I looked again at the empty street.

“You know what else?” I added. “Mom and Dad will be home later, and they’re going to be happy to see you.”

In this I was wrong. Mom and Dad weren’t happy. They were overjoyed.

“You didn’t have to worry,” Brigid told them.

I watched as they enveloped my little sister in a three-way hug. I joined in.

They say old habits die hard, and over the next few months and even into Brigid’s high school years, I secretly watched for black cars. I never saw one, and I never talked about them.

I did my best to stick to my decision.

After her senior year, Brigid won a scholarship to a reputable university and I faced my biggest test. Could I stand it, with my little sister away from home, living in a dorm?

Turns out I could. I kept waiting for something terrible to happen, but it never did. One weekend she came home, traveling through the folds, and told me, “I think I’d like to be an architect.

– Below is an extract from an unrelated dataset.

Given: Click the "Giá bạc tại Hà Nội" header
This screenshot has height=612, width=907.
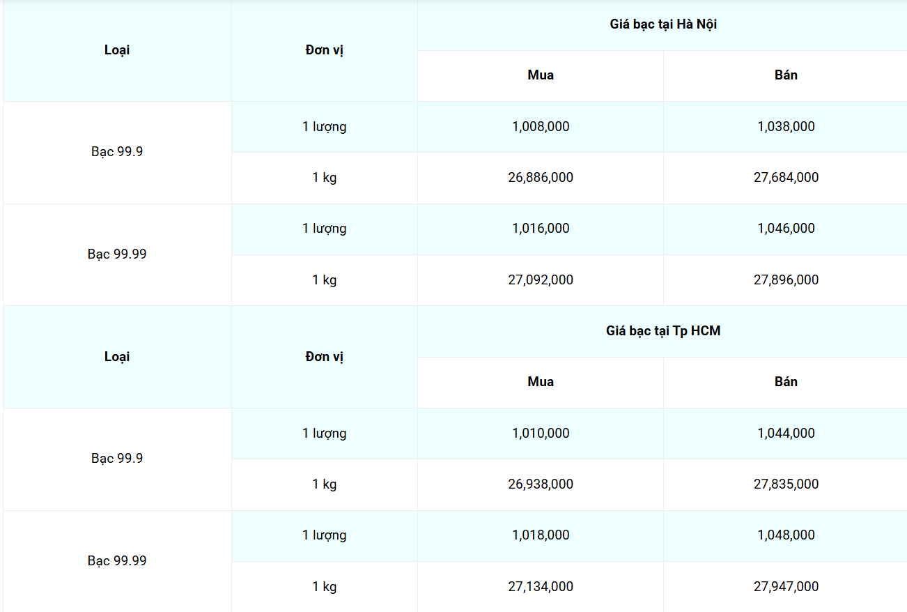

I like to design and build things.”

“That sounds like you,” I said.

A few months later, she told me, “I’m going to switch to engineering. I like to design and build things, but all kinds of things, not just buildings.”

She was a star pupil, which came as no surprise. After graduation, she got a job in another city.

Her visits became fewer.

We were both busy, but still made time for each other. By then I had two kids, six and three, and Brigid delighted in entertaining them with her ‘magic tricks’ when she came to dinner.

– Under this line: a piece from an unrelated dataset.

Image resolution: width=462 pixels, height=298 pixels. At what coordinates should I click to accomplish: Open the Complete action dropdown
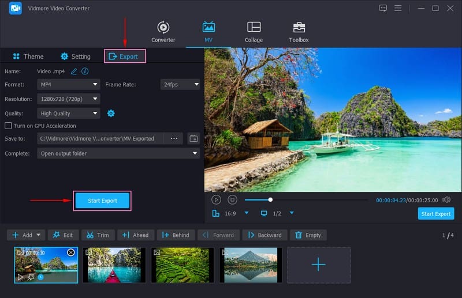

“I’m not sure I’m going to make it next week,” she told me one evening, when the plates had been cleared from the table and we were alone for a few minutes. “Things are getting crazy and I might have to put in some extra hours.”

“You do what you have to do,” I told her. “And you know where to find me.”

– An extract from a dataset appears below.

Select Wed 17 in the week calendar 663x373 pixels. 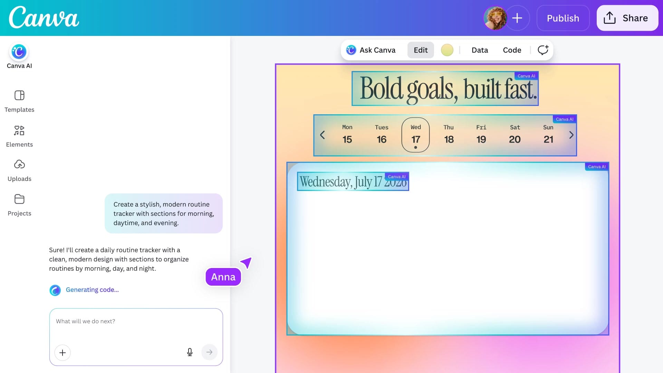[415, 135]
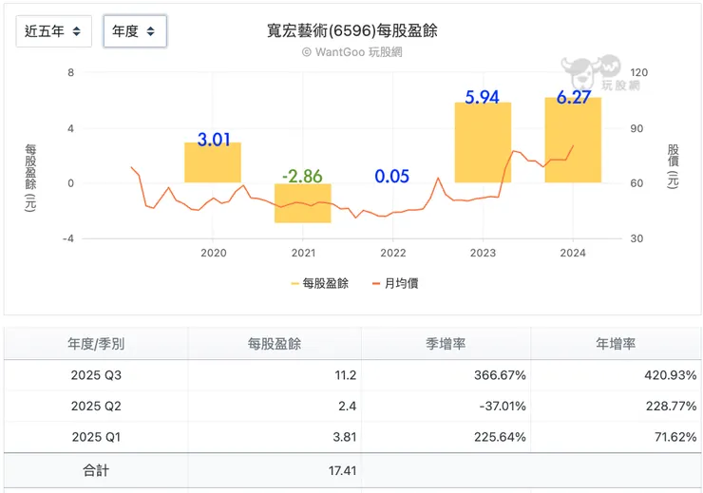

As it turned out, I didn’t see her the next week, nor the week after. One day she sent me a text message. She was in town for business, and could I meet her for coffee? Not could she come to the house, but a coffee date. Just for an hour or so.

I was a little disappointed, but agreed to meet her.

I arrived at the coffee shop first and grabbed us a table. Brigid came in a few minutes later, tall and slender and grinning. She still wore her hair long, almost down to her waist.

We didn’t talk about anything significant. We just chatted about what was going on in our lives. At one point, I wanted more cream for my coffee, and Brigid pulled a little porcelain pitcher out of the folds. It was casual and surprising, and no one seemed to notice.

“Do your work colleagues know you can do that?” I asked.

“They see it all the time. Everyone still thinks it’s a trick. They don’t believe it’s real.”

I leaned back in my chair. I wanted to ask something that I’d wondered about for a while.

“Do you… ever feel tempted to reach into the folds and grab a few bags of cash?”

Brigid’s big eyes seemed to double in size and her jaw dropped open.

“That wouldn’t be fair!” she said. “And how would I explain that on my tax returns?”

“Well, you’ve never been reluctant to find us presents in there!”

Brigid shook her head.

“That seems different somehow. I think I make those things. You’re not allowed to make your own money.”

I could think of a few counter arguments but kept them to myself. Her response was typical for her, and I felt myself flush with love and admiration.

“Sometimes I think I should go to the physics department at the university,” she continued, “and show them what I can do and say, what do you think? But then you know how much I value my privacy. I don’t need them trying to figure me out. And that’s not who I am anyway. I’m not really that interested. I’ve got other fish to fry.”

She sipped her coffee. We talked about other things. Eventually she checked her watch and said, “I’m sorry I have to dash, but I’ll see you at Thanksgiving. You’re going to Mom and Dad’s?”

I was, and I would see her there.

We embraced, and then she was out the door. I watched her walk away, back to the life she had chosen, and wondered if, after all, we had become a little ordinary. I’d read once that extraordinary children often became ordinary adults.

Well, I decided that was a crazy thought, and turned away, smiling to myself. Completely crazy. If there was one thing I’d learned, after all these years, after all the worries and reliefs, all the failures and triumphs, there was nothing ordinary about my little sister Brigid.